*Text*:

============================================================

It’s time we addressed the question of public debt with brutal honesty

Nairobi Expressway toll station entrance from Westlands. [David Gichuru, Standard]

Today marks the first anniversary of this column. While the dominant news of the week was the 2021 KCPE examination results, allow me to touch on a news item that did not capture the attention of majority of us.

An article in one of the local business dailies reported that the country’s annual debt service charge is projected to surpass the government’s total recurrent expenditure in the 2021/2022 fiscal year. This is according to the supplementary budget estimates tabled in Parliament in January.

As I reflected on a befitting gift to celebrate our one-year journey, it occurred to me that we are exactly where it all began. This column is founded on the universality of the rules of economics and how they shape and/or dictate micro- and macro-economic choices. Besides, the question of the quality and sustainability of our public debt has been neatly woven into the 2022 presidential contest. Thus, it is only fair we deal with it objectively and candidly.

============================================================

*Recorded data*:

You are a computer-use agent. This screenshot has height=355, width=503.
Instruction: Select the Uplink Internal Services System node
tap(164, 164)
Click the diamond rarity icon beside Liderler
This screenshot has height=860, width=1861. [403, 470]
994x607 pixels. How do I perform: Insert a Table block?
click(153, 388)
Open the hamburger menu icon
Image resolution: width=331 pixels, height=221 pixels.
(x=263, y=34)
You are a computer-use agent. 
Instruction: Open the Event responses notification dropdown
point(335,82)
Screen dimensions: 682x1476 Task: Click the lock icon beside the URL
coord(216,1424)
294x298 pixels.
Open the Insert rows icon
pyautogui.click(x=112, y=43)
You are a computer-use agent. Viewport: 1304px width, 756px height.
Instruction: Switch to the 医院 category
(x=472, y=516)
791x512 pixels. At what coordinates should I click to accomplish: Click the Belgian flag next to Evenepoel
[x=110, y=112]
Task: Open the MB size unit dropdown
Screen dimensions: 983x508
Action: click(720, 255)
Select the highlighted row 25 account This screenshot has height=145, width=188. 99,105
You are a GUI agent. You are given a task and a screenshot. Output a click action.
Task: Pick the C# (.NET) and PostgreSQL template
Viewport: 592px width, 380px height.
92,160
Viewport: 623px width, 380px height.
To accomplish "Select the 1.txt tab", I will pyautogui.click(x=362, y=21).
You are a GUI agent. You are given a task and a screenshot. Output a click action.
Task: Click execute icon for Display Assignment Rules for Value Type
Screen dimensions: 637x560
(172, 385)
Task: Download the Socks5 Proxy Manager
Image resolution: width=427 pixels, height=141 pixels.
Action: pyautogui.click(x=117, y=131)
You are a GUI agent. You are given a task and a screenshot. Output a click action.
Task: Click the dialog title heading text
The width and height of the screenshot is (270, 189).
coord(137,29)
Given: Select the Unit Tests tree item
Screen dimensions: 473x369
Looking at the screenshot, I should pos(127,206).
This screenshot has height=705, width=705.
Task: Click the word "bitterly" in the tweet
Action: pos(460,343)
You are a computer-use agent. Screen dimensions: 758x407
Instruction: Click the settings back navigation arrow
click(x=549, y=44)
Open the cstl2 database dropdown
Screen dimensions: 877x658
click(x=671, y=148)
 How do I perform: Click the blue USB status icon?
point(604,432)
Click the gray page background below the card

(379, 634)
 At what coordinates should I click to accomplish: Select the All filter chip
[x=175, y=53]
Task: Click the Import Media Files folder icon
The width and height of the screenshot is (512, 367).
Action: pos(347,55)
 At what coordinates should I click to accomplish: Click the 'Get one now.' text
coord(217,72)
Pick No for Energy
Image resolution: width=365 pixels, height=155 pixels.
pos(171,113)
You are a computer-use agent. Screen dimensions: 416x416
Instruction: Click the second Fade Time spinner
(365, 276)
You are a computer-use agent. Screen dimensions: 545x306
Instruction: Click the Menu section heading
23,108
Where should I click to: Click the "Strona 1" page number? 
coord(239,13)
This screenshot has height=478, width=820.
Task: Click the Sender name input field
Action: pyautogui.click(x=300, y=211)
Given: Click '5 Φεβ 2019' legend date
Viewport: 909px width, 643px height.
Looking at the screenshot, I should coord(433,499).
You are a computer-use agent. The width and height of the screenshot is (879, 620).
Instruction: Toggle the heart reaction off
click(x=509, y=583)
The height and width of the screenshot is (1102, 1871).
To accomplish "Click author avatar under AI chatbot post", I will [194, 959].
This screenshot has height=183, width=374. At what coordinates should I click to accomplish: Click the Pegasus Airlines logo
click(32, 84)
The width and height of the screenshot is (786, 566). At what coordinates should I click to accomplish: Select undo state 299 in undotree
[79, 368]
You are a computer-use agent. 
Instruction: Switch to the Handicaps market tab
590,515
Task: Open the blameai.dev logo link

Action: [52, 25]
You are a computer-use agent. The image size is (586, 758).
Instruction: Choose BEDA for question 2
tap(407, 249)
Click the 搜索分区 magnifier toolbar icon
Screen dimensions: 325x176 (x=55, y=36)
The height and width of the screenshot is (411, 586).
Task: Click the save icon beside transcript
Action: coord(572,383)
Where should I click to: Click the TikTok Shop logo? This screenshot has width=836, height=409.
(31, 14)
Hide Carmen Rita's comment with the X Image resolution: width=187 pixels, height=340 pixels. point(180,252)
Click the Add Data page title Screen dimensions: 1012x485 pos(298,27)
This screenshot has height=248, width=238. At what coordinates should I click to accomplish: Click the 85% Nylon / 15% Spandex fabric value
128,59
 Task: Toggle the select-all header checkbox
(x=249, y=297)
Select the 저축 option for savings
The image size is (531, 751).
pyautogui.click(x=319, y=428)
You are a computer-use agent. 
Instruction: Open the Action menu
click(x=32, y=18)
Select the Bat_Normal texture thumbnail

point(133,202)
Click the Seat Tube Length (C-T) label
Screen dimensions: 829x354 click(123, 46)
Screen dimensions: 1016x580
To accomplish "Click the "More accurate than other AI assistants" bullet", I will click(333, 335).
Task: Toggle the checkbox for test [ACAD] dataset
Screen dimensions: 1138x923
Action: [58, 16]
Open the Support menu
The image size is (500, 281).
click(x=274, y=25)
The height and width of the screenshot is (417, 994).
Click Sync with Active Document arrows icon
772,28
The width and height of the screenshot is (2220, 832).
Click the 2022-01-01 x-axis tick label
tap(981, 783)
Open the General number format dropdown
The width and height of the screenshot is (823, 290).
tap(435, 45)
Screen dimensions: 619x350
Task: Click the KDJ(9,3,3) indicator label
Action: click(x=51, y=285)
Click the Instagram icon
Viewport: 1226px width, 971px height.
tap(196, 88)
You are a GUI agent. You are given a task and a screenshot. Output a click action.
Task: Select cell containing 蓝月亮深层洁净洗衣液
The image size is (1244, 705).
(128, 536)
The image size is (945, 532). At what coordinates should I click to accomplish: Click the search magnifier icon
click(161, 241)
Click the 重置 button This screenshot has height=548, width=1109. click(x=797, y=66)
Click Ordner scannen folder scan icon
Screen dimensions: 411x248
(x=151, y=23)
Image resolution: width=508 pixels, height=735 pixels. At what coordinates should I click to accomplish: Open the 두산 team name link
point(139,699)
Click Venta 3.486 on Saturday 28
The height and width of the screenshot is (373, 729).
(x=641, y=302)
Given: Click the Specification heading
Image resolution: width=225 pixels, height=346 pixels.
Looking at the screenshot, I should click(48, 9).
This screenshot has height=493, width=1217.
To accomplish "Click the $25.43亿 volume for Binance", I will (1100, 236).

============================================================

*What the exercise asks*: Extend the column on public debt, shown above the records, from its last sentence onward.

*Task result*:
It is not normal for public debt to become a campaign issue in a functional economy. While it is common for questions on dealing with fiscal deficits to take centre-stage among competing candidates in many countries, a campaign against public debt is largely an outlier. The obvious reason is that decorum dictates that outgoing administrations should use public debt responsibly to allow adequate fiscal space for successor administrations to drive their developmental agenda.  

There are two central questions here: one, is there any persuasive evidence or indicators for these assertions, and two, should the incoming administration, whoever it may be, be genuinely concerned

Probably inspired by inter-generational wisdom or drawing lessons from our troubled economic and political history, the drafters of the Constitution unambiguously pronounced themselves on their intents on public debt. Article 201 demands public borrowing to be shared equitably between present and future generations, and the burden of taxation to be shared fairly as basic principles in public resource management. Essentially therefore, debt is specifically restricted to development expenditure only.

Public debt

By extension, these principles have sound theoretical and policy underpinnings. As clearly discussed here in previous articles, public debt is nothing more but taxes collected in advance under monetary economics. Eventually, every penny borrowed by government must be repaid with taxes either in the medium or long-term. That means that the borrowing choices of the government of today can place restrictions and/or limitations on the policy choices of the governments of tomorrow.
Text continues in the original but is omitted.